From the first line of the material through the line containing "Transfer of rights", restate everything word for word and nothing more.

§ **Material for this task**
--- START ---
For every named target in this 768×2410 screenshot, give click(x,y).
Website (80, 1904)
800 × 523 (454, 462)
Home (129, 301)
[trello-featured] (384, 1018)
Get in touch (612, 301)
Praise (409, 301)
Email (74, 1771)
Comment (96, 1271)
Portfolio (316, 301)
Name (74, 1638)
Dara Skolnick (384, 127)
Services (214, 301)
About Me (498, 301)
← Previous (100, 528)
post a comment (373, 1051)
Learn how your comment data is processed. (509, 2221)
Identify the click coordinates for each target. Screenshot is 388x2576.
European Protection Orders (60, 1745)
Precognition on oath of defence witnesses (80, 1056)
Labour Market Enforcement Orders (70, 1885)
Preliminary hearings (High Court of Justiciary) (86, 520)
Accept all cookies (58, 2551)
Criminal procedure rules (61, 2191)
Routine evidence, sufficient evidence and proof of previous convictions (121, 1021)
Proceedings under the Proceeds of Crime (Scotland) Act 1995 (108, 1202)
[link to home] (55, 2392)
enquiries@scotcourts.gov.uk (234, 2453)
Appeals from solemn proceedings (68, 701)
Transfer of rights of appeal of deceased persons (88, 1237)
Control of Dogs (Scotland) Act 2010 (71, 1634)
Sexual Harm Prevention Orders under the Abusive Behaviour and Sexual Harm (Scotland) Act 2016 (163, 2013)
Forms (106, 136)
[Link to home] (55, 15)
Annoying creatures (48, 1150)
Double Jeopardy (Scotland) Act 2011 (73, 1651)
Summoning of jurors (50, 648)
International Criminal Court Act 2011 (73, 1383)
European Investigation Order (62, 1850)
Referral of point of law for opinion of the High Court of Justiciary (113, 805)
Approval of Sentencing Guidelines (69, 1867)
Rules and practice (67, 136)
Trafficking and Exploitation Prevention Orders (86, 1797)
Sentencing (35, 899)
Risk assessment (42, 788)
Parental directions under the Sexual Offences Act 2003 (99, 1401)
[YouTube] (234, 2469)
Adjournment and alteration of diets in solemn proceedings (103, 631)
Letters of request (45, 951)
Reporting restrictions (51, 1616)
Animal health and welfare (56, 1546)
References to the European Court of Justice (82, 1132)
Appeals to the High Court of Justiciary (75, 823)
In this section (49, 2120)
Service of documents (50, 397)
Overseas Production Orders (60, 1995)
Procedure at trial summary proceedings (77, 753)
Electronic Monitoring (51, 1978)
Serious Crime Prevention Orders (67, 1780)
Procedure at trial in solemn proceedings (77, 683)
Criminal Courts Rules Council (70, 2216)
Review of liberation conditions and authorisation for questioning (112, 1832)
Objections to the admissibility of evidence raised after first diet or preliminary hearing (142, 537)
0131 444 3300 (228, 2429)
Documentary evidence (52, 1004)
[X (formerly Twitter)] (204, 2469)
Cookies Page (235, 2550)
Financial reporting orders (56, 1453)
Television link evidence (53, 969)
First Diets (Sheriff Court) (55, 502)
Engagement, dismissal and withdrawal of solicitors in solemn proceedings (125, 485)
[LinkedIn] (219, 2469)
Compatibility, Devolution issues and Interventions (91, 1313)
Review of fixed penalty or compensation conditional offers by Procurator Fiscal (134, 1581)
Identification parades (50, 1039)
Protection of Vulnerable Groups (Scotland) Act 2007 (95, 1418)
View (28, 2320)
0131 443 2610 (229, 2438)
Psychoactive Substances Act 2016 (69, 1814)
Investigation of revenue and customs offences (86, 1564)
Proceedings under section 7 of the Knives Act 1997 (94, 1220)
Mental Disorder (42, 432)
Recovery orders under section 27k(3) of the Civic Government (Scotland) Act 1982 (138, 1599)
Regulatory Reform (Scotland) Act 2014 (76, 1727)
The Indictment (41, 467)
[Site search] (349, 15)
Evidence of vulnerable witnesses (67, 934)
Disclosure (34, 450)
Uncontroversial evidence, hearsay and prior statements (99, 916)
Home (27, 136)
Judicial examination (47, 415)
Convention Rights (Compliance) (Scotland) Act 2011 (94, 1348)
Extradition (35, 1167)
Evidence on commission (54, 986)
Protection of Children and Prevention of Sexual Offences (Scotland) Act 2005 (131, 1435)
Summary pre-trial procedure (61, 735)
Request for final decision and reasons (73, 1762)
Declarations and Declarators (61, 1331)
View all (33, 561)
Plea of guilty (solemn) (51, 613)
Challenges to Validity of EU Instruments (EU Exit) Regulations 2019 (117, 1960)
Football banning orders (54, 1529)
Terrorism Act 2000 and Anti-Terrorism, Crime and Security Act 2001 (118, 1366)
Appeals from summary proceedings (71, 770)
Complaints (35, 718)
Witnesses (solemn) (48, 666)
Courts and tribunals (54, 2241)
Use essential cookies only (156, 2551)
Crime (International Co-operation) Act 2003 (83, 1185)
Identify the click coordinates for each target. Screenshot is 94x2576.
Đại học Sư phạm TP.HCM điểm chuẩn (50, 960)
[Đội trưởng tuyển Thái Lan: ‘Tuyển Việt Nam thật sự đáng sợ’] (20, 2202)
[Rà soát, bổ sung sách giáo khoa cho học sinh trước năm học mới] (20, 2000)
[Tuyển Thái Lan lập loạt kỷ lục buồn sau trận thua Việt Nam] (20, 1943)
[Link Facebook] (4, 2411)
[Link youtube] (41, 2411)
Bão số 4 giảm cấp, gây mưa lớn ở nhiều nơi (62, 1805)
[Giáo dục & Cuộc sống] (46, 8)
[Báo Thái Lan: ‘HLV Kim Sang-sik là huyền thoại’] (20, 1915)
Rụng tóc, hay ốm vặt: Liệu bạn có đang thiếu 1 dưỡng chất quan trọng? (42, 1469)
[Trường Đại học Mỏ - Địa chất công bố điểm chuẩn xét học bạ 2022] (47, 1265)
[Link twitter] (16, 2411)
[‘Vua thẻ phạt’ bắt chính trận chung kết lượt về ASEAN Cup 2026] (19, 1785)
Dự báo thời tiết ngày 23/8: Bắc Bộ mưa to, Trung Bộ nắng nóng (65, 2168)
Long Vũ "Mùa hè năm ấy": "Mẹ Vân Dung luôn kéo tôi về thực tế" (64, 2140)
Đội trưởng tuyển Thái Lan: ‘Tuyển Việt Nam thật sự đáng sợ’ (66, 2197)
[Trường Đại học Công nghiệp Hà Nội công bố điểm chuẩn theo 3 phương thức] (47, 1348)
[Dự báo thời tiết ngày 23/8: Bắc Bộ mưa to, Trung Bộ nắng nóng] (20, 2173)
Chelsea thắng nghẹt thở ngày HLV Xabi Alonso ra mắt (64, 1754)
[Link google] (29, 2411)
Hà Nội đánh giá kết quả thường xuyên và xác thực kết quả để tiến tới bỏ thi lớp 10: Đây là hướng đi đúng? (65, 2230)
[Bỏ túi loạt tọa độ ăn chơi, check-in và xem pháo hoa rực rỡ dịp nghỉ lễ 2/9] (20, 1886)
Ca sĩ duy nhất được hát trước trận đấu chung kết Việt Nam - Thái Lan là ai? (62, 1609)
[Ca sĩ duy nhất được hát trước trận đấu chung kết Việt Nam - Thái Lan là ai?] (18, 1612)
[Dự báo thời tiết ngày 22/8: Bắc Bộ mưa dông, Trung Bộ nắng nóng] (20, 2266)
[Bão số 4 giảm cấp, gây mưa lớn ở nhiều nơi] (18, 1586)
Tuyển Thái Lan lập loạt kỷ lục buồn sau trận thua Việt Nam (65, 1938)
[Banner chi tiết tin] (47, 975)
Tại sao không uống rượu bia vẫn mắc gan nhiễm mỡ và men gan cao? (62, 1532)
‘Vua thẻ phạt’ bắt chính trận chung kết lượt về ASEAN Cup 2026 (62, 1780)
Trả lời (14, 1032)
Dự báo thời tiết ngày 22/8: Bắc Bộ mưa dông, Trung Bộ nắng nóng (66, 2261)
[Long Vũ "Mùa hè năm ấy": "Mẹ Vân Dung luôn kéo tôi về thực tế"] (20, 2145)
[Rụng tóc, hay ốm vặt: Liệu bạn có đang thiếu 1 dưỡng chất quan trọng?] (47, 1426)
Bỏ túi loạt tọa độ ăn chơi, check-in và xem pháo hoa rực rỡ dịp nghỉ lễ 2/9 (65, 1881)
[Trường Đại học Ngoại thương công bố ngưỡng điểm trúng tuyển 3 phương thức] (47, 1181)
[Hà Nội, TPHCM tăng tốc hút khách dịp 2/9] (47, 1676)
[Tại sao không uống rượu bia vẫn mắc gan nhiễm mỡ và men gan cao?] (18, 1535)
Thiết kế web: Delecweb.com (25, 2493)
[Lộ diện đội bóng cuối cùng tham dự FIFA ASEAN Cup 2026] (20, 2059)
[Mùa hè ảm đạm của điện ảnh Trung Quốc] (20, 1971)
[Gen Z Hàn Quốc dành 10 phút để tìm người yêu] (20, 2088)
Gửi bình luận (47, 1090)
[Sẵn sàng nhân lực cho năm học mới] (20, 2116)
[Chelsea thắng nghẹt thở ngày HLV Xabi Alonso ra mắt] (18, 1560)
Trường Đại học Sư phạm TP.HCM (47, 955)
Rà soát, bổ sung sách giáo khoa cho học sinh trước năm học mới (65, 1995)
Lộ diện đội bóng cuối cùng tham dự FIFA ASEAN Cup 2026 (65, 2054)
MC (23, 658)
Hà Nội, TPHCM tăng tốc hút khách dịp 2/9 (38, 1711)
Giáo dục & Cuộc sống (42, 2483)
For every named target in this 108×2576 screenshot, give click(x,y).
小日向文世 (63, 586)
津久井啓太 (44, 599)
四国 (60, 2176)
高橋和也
--- END ---
§ **Output**
For every named target in this 768×2410 screenshot, give click(x,y).
Website (80, 1904)
800 × 523 (454, 462)
Home (129, 301)
[trello-featured] (384, 1018)
Get in touch (612, 301)
Praise (409, 301)
Email (74, 1771)
Comment (96, 1271)
Portfolio (316, 301)
Name (74, 1638)
Dara Skolnick (384, 127)
Services (214, 301)
About Me (498, 301)
← Previous (100, 528)
post a comment (373, 1051)
Learn how your comment data is processed. (509, 2221)
Identify the click coordinates for each target. Screenshot is 388x2576.
European Protection Orders (60, 1745)
Precognition on oath of defence witnesses (80, 1056)
Labour Market Enforcement Orders (70, 1885)
Preliminary hearings (High Court of Justiciary) (86, 520)
Accept all cookies (58, 2551)
Criminal procedure rules (61, 2191)
Routine evidence, sufficient evidence and proof of previous convictions (121, 1021)
Proceedings under the Proceeds of Crime (Scotland) Act 1995 (108, 1202)
[link to home] (55, 2392)
enquiries@scotcourts.gov.uk (234, 2453)
Appeals from solemn proceedings (68, 701)
Transfer of rights of appeal of deceased persons (88, 1237)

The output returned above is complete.